**Task objective**
Exactly as written, output each of the entries below.

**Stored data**
# # # #

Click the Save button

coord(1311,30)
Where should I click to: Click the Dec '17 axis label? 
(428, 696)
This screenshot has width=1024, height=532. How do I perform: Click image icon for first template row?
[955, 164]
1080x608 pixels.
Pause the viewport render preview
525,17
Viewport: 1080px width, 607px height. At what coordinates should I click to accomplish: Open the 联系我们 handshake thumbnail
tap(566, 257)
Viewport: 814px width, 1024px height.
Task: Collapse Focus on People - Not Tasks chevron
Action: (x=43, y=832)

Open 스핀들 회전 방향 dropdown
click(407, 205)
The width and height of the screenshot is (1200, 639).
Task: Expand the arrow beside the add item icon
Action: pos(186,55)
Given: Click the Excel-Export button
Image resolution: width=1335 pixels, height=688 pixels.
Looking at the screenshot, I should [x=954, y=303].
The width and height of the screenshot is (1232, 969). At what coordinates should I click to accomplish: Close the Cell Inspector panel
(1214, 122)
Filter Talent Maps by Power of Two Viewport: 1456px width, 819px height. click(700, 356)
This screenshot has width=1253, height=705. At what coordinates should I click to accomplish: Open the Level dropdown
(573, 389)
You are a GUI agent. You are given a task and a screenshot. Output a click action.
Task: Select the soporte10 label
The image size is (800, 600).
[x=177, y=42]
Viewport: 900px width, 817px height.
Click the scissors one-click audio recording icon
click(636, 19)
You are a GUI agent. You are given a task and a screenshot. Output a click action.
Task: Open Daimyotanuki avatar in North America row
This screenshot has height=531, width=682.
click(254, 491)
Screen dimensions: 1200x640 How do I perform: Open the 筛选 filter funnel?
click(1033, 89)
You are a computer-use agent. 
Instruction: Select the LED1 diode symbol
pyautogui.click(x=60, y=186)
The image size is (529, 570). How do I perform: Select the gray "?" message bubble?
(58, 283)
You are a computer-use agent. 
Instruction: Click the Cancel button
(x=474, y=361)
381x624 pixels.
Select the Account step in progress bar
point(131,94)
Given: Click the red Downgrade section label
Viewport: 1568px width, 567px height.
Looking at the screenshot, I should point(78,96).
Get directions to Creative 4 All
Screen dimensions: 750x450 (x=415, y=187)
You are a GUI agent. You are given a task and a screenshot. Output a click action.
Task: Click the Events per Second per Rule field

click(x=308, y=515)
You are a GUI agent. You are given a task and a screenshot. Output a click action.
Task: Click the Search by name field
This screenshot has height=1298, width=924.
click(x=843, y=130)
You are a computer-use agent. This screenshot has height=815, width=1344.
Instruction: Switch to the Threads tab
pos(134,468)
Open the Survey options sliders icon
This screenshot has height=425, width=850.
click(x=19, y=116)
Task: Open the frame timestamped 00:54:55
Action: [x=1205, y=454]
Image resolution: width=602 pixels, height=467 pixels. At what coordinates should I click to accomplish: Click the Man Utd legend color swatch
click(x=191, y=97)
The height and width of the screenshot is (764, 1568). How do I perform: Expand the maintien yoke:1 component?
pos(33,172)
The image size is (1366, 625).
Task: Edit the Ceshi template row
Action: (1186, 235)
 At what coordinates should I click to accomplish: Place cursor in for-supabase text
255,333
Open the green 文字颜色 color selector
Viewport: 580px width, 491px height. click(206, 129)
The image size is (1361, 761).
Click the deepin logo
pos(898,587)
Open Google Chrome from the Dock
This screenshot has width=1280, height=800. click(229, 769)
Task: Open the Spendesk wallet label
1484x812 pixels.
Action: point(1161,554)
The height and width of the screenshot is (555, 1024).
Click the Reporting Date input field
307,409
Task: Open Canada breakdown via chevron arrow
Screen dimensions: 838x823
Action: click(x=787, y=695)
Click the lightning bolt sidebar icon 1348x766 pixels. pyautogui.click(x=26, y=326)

# # # #

**Solution for this exercise**
Click the Save button

coord(1311,30)
Where should I click to: Click the Dec '17 axis label? 
(428, 696)
This screenshot has width=1024, height=532. How do I perform: Click image icon for first template row?
[955, 164]
1080x608 pixels.
Pause the viewport render preview
525,17
Viewport: 1080px width, 607px height. At what coordinates should I click to accomplish: Open the 联系我们 handshake thumbnail
tap(566, 257)
Viewport: 814px width, 1024px height.
Task: Collapse Focus on People - Not Tasks chevron
Action: (x=43, y=832)

Open 스핀들 회전 방향 dropdown
click(407, 205)
The width and height of the screenshot is (1200, 639).
Task: Expand the arrow beside the add item icon
Action: pos(186,55)
Given: Click the Excel-Export button
Image resolution: width=1335 pixels, height=688 pixels.
Looking at the screenshot, I should [x=954, y=303].
The width and height of the screenshot is (1232, 969). At what coordinates should I click to accomplish: Close the Cell Inspector panel
(1214, 122)
Filter Talent Maps by Power of Two Viewport: 1456px width, 819px height. click(700, 356)
This screenshot has width=1253, height=705. At what coordinates should I click to accomplish: Open the Level dropdown
(573, 389)
You are a GUI agent. You are given a task and a screenshot. Output a click action.
Task: Select the soporte10 label
The image size is (800, 600).
[x=177, y=42]
Viewport: 900px width, 817px height.
Click the scissors one-click audio recording icon
click(636, 19)
You are a GUI agent. You are given a task and a screenshot. Output a click action.
Task: Open Daimyotanuki avatar in North America row
This screenshot has height=531, width=682.
click(254, 491)
Screen dimensions: 1200x640 How do I perform: Open the 筛选 filter funnel?
click(1033, 89)
You are a computer-use agent. 
Instruction: Select the LED1 diode symbol
pyautogui.click(x=60, y=186)
The image size is (529, 570). How do I perform: Select the gray "?" message bubble?
(58, 283)
You are a computer-use agent. 
Instruction: Click the Cancel button
(x=474, y=361)
381x624 pixels.
Select the Account step in progress bar
point(131,94)
Given: Click the red Downgrade section label
Viewport: 1568px width, 567px height.
Looking at the screenshot, I should point(78,96).
Get directions to Creative 4 All
Screen dimensions: 750x450 (x=415, y=187)
You are a GUI agent. You are given a task and a screenshot. Output a click action.
Task: Click the Events per Second per Rule field

click(x=308, y=515)
You are a GUI agent. You are given a task and a screenshot. Output a click action.
Task: Click the Search by name field
This screenshot has height=1298, width=924.
click(x=843, y=130)
You are a computer-use agent. This screenshot has height=815, width=1344.
Instruction: Switch to the Threads tab
pos(134,468)
Open the Survey options sliders icon
This screenshot has height=425, width=850.
click(x=19, y=116)
Task: Open the frame timestamped 00:54:55
Action: [x=1205, y=454]
Image resolution: width=602 pixels, height=467 pixels. At what coordinates should I click to accomplish: Click the Man Utd legend color swatch
click(x=191, y=97)
The height and width of the screenshot is (764, 1568). How do I perform: Expand the maintien yoke:1 component?
pos(33,172)
The image size is (1366, 625).
Task: Edit the Ceshi template row
Action: (1186, 235)
 At what coordinates should I click to accomplish: Place cursor in for-supabase text
255,333
Open the green 文字颜色 color selector
Viewport: 580px width, 491px height. click(206, 129)
The image size is (1361, 761).
Click the deepin logo
pos(898,587)
Open Google Chrome from the Dock
This screenshot has width=1280, height=800. click(229, 769)
Task: Open the Spendesk wallet label
1484x812 pixels.
Action: point(1161,554)
The height and width of the screenshot is (555, 1024).
Click the Reporting Date input field
307,409
Task: Open Canada breakdown via chevron arrow
Screen dimensions: 838x823
Action: click(x=787, y=695)
Click the lightning bolt sidebar icon 1348x766 pixels. pyautogui.click(x=26, y=326)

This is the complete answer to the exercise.